Text shown:
---------------

Since then, opponents of Cuadrilla’s plans have maintained daily protests outside the site.

To mark the anniversary, DrillOrDrop invited Cuadrilla and its opponents to reflect on what the past year had meant, what had been achieved and what the future holds.

DrillOrDrop will also be reporting on the Black Friday protest event outside the Preston New Road site scheduled for later today.


Francis Egan, Chief Executive Officer of Cuadrilla, said:

“Looking back since we started operations, a year ago,  at our shale gas exploration site at Preston New Road,  we are very pleased with the progress.   We have constructed a world class site and made excellent progress in drilling our first two exploration wells.  We have drilled a vertical well through the Upper and Lower Bowland shales and acquired several hundred feet of shale rock samples which is in the process of being analysed.  Initial results from this analysis are very  encouraging.  We have two horizontal wells to drill , and will shortly commence on the first of these at a depth of some 2km below the surface.  This will be the first time this will have been done in UK shale rock.  We then plan to frack both horizontal wells in the Spring and subsequently test the flow rate of natural gas from the Shale.

---------------

Supplied records:
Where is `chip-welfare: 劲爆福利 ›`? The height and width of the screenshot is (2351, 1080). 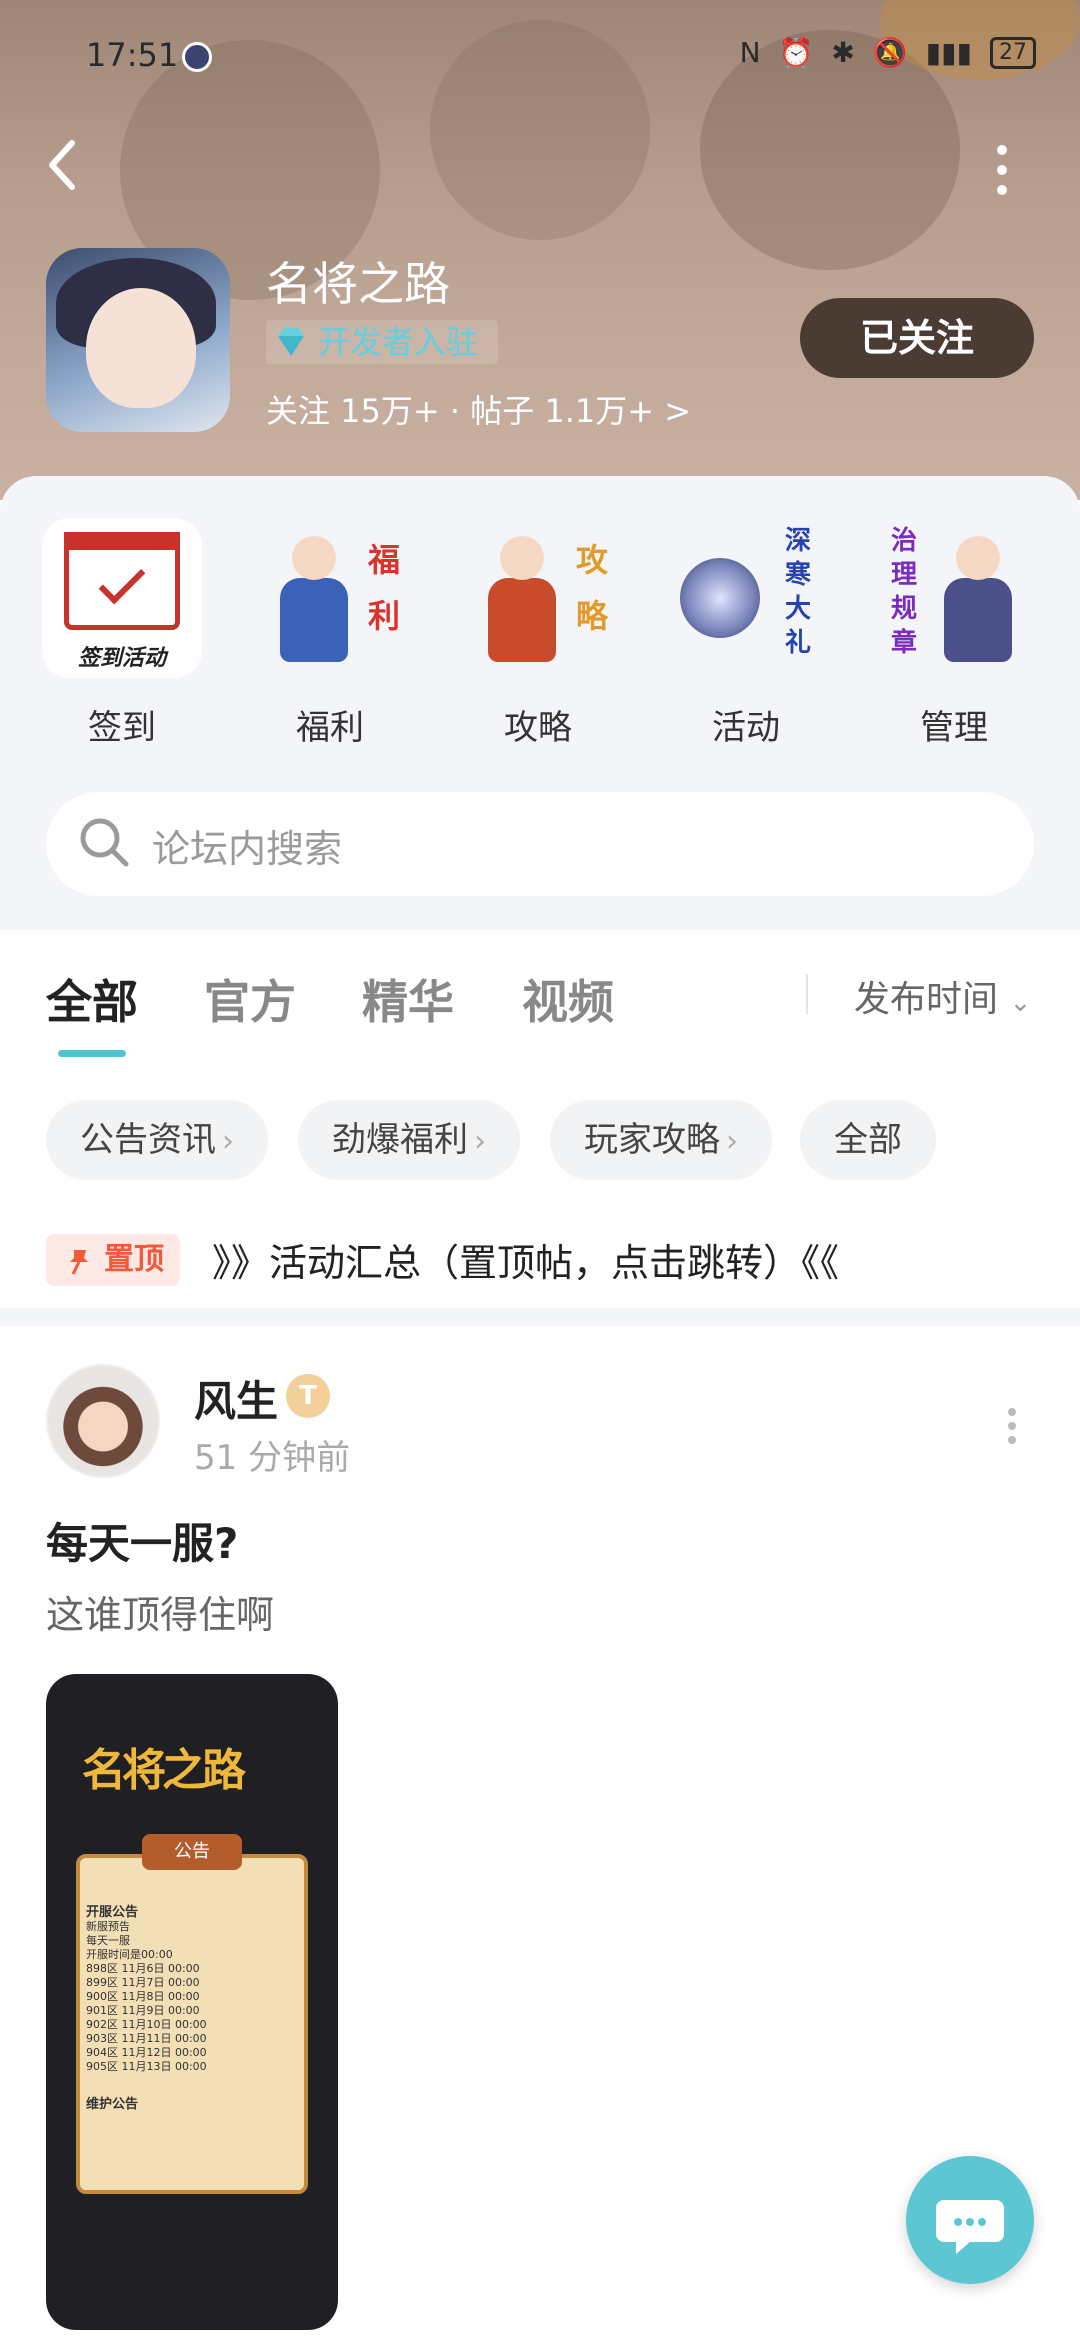
chip-welfare: 劲爆福利 › is located at coordinates (409, 1140).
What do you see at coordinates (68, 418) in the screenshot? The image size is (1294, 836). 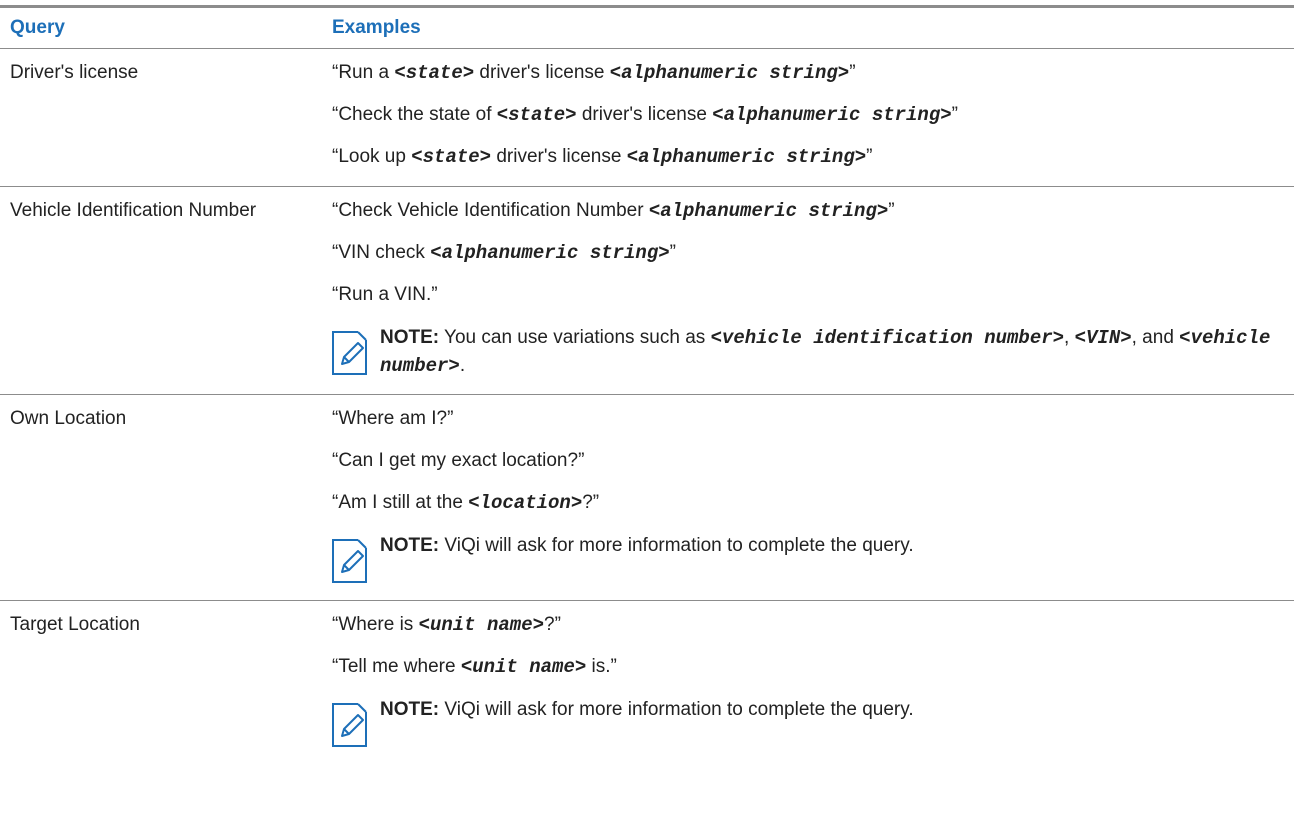 I see `query-cell: Own Location` at bounding box center [68, 418].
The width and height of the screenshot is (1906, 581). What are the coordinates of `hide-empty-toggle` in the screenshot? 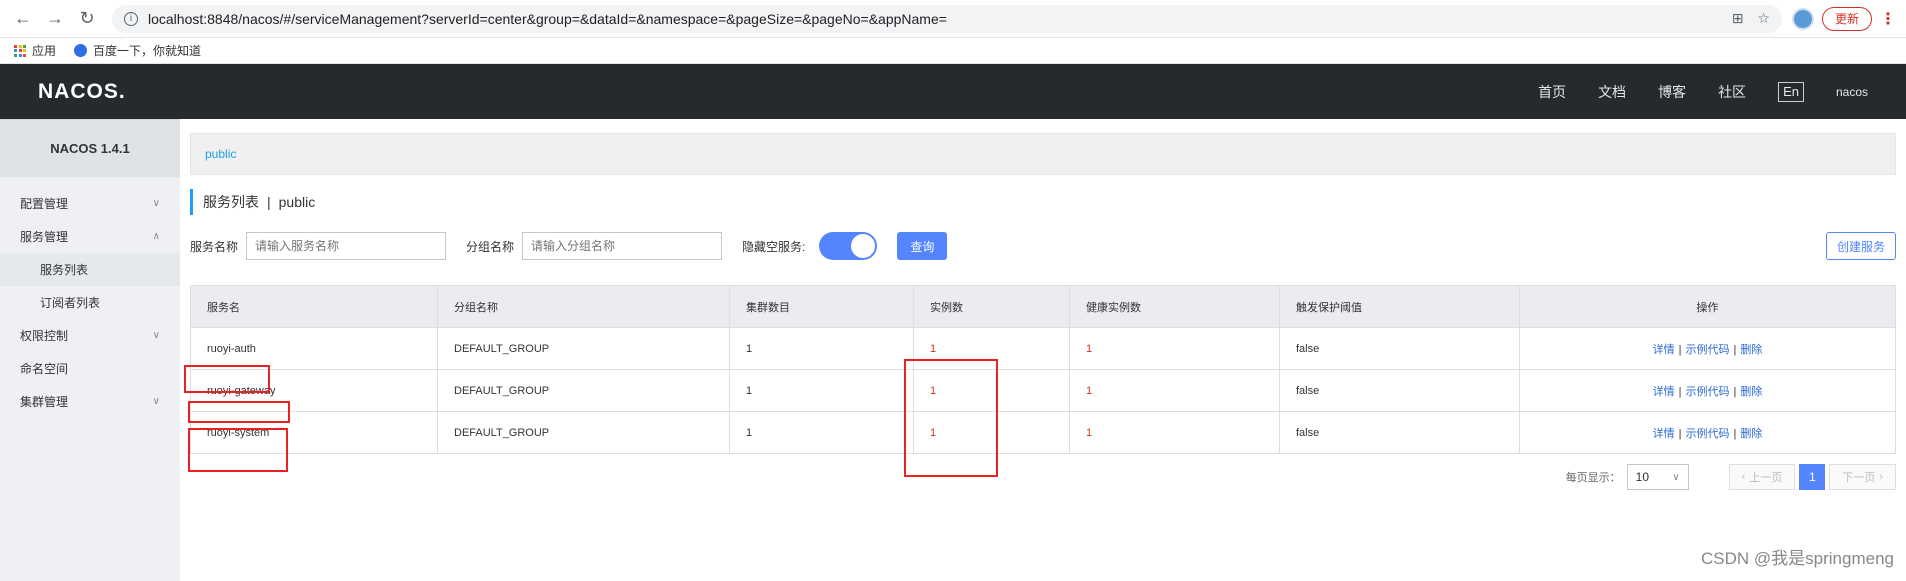 It's located at (848, 246).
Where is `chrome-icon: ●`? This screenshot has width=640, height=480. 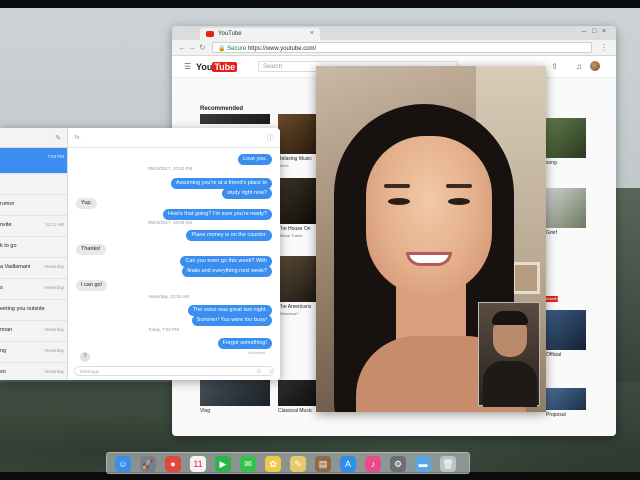 chrome-icon: ● is located at coordinates (173, 464).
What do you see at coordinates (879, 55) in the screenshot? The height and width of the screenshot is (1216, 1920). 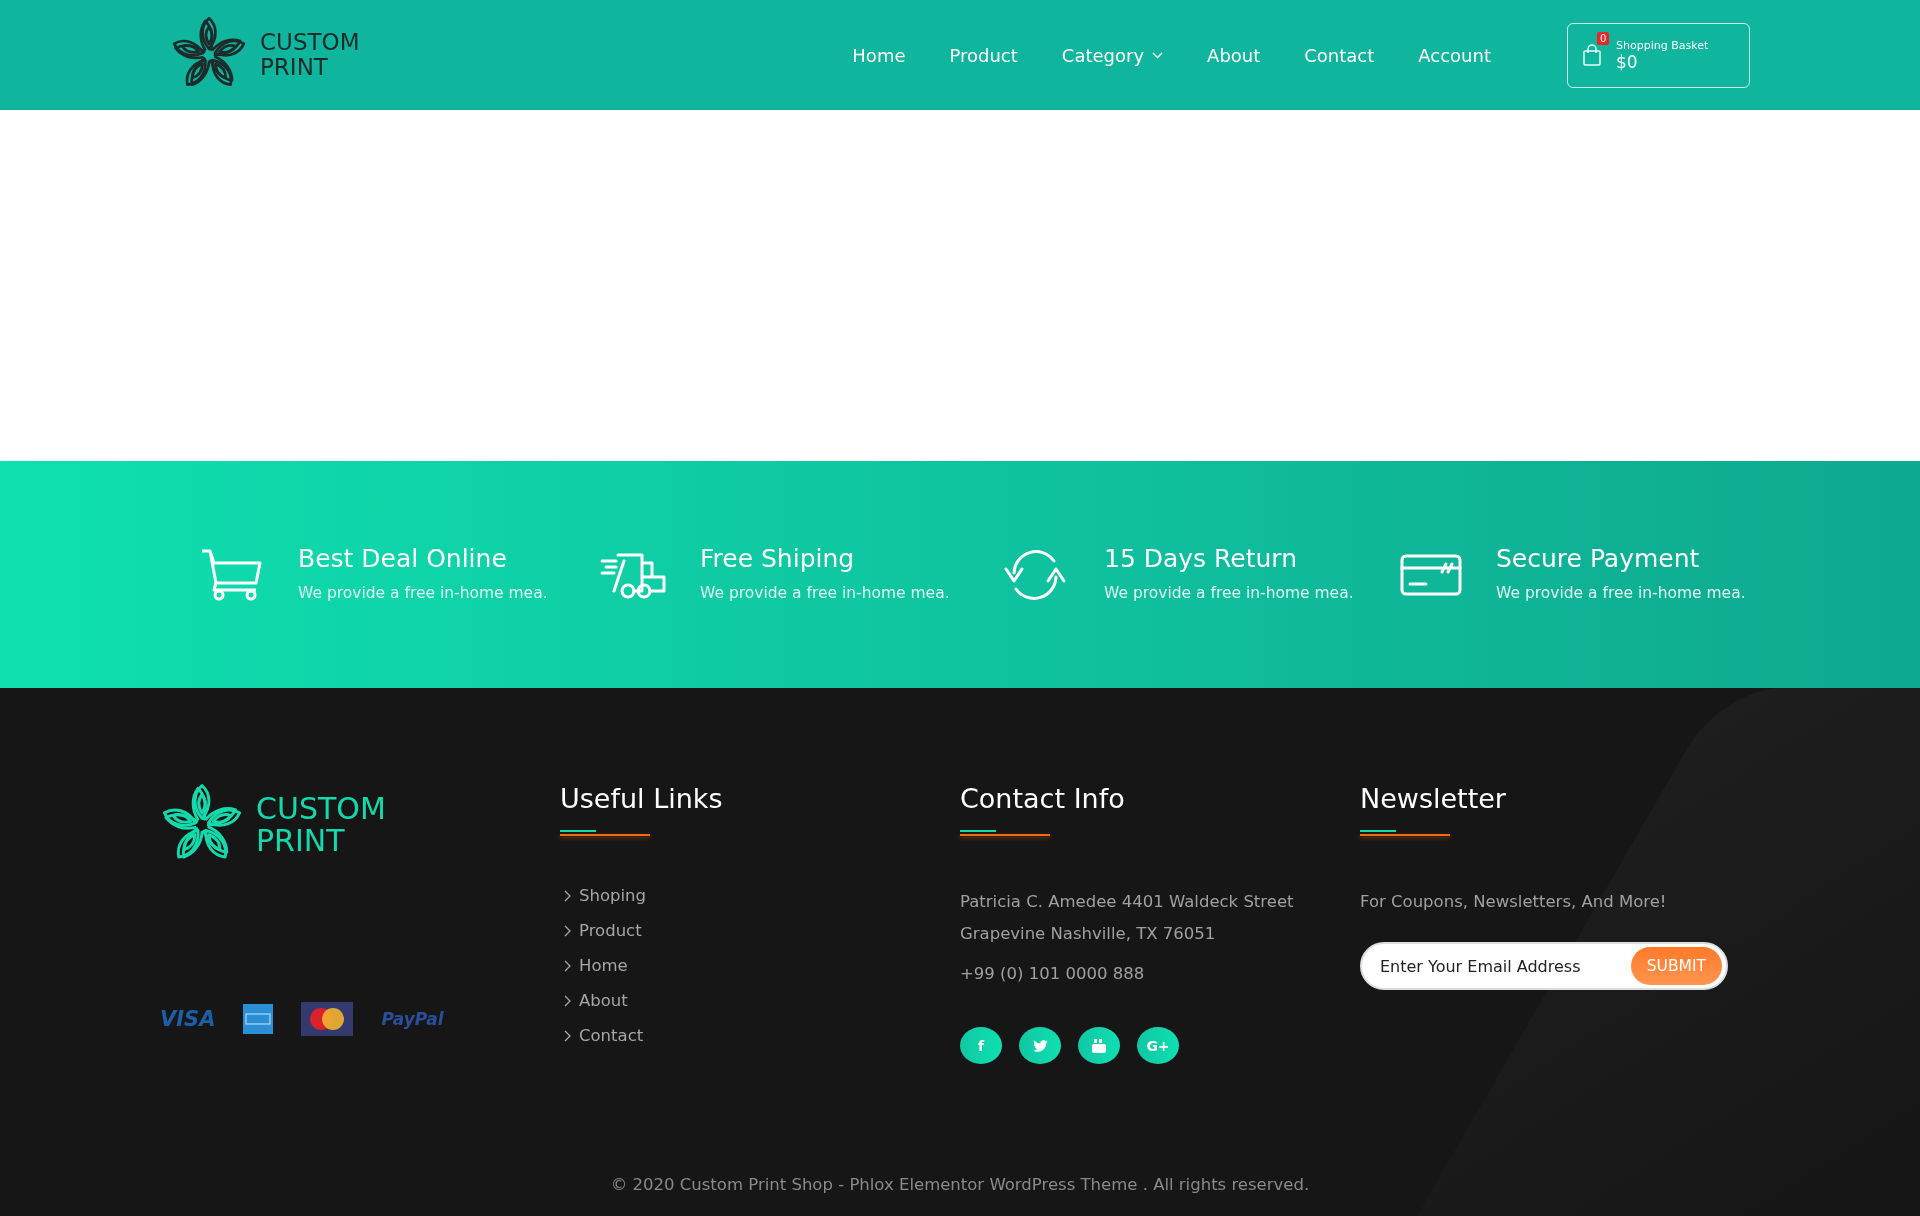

---------------

Task description: From the Preston New Road shale gas article above, pull out word for word the passage that begins with "Francis Egan, Chief" and ends with "from the Shale.".

Result of this exercise:
Francis Egan, Chief Executive Officer of Cuadrilla, said:

“Looking back since we started operations, a year ago,  at our shale gas exploration site at Preston New Road,  we are very pleased with the progress.   We have constructed a world class site and made excellent progress in drilling our first two exploration wells.  We have drilled a vertical well through the Upper and Lower Bowland shales and acquired several hundred feet of shale rock samples which is in the process of being analysed.  Initial results from this analysis are very  encouraging.  We have two horizontal wells to drill , and will shortly commence on the first of these at a depth of some 2km below the surface.  This will be the first time this will have been done in UK shale rock.  We then plan to frack both horizontal wells in the Spring and subsequently test the flow rate of natural gas from the Shale.